━━━ Given entries ━━━

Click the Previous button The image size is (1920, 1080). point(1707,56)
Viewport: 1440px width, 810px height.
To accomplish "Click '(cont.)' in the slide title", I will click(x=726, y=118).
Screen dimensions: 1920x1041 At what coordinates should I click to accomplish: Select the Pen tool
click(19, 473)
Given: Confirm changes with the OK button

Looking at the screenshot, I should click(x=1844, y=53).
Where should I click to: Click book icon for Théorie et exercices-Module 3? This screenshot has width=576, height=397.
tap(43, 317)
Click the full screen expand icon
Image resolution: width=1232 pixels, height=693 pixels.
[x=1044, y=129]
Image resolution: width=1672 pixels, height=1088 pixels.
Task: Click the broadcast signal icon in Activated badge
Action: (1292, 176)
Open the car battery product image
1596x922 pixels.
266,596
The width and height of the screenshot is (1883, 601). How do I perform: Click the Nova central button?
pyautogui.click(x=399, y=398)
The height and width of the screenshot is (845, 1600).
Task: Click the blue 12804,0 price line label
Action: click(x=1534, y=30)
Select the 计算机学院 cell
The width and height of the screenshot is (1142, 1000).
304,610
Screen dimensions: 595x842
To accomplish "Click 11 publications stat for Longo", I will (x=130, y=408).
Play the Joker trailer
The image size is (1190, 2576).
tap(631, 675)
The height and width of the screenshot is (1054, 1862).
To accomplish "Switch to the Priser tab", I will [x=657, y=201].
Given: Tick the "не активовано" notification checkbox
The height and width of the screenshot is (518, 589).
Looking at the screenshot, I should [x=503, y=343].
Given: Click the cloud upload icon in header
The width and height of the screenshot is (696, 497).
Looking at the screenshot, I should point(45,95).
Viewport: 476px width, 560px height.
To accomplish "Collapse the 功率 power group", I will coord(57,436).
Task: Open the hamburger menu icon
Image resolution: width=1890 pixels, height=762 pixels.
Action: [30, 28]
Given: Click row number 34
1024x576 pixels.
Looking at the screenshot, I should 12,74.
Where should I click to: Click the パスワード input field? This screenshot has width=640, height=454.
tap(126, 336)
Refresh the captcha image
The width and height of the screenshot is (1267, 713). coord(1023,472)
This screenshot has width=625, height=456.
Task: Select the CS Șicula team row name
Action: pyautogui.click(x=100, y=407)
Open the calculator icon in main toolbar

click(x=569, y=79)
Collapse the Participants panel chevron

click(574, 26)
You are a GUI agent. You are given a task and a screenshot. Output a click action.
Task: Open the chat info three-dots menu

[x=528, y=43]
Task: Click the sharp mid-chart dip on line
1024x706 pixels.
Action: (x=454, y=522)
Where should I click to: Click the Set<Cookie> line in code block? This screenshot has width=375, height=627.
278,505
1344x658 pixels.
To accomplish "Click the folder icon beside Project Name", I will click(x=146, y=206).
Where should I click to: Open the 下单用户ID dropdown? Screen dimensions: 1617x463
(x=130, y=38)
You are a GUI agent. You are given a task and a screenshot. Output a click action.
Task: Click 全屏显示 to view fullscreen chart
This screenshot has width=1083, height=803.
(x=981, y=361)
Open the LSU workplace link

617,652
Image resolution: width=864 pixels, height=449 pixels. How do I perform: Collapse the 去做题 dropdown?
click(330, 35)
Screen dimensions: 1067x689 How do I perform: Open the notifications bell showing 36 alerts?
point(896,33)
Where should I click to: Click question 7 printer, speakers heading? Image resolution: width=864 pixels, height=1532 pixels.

━━━

▶ _Work order_
The answer is the line with "Task: Click 全屏显示 to view fullscreen chart" plus every line after it, printed exactly as they appear above.

▶ _Solution to the problem_
Task: Click 全屏显示 to view fullscreen chart
This screenshot has width=1083, height=803.
(x=981, y=361)
Open the LSU workplace link

617,652
Image resolution: width=864 pixels, height=449 pixels. How do I perform: Collapse the 去做题 dropdown?
click(330, 35)
Screen dimensions: 1067x689 How do I perform: Open the notifications bell showing 36 alerts?
point(896,33)
Where should I click to: Click question 7 printer, speakers heading? Image resolution: width=864 pixels, height=1532 pixels.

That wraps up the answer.